UNAIDS calls on countries to step up global action, proposes bold new HIV targets for 2025

UNAIDS calls on countries to step up global action, proposes bold new HIV targets for 2025

ISLAMABAD, Nov 28 (APP): UNAIDS, in a new report ‘Prevailing against pandemics by putting people at the centre’, has called on the countries to make far greater investments in global pandemic responses and adopt a new set of bold, ambitious but achievable HIV targets.

If those targets were met, the world would be back on track to ending AIDS as a public health threat by 2030, a UNAIDS press release said.

As COVID-19 pushed the AIDS response even further off track and the 2020 targets were missed, UNAIDS urged countries to learn from the lessons of underinvesting in health and to step up global action to end AIDS and other pandemics.

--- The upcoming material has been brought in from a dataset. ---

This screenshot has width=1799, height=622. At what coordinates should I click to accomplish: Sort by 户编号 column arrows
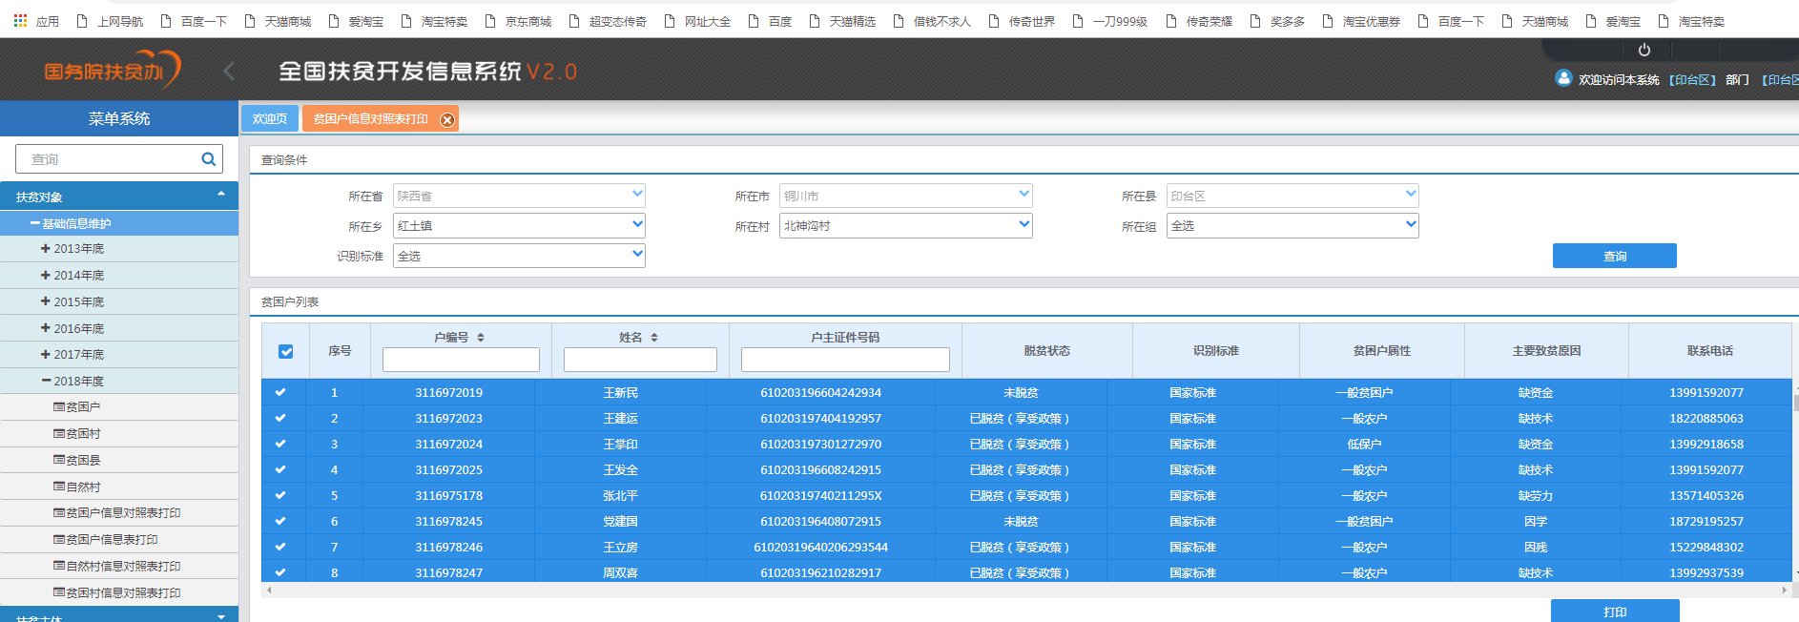[x=481, y=338]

It noted that the global AIDS response was off track before the COVID-19 pandemic hit, but the rapid spread of the coronavirus had created additional setbacks. Modelling of the pandemic’s long-term impact on the HIV response showed that there could be an estimated 123,000 to 293,000 additional new HIV infections and 69,000 to 148,000 additional AIDS-related deaths between 2020 and 2022.

“The collective failure to invest sufficiently in comprehensive, rights-based, people-centred HIV responses has come at a terrible price,” said Winnie Byanyima, Executive Director of UNAIDS. “Implementing just the most politically palatable programmes will not turn the tide against COVID-19 or end AIDS. To get the global response back on track will require putting people first and tackling the inequalities on which epidemics thrive.”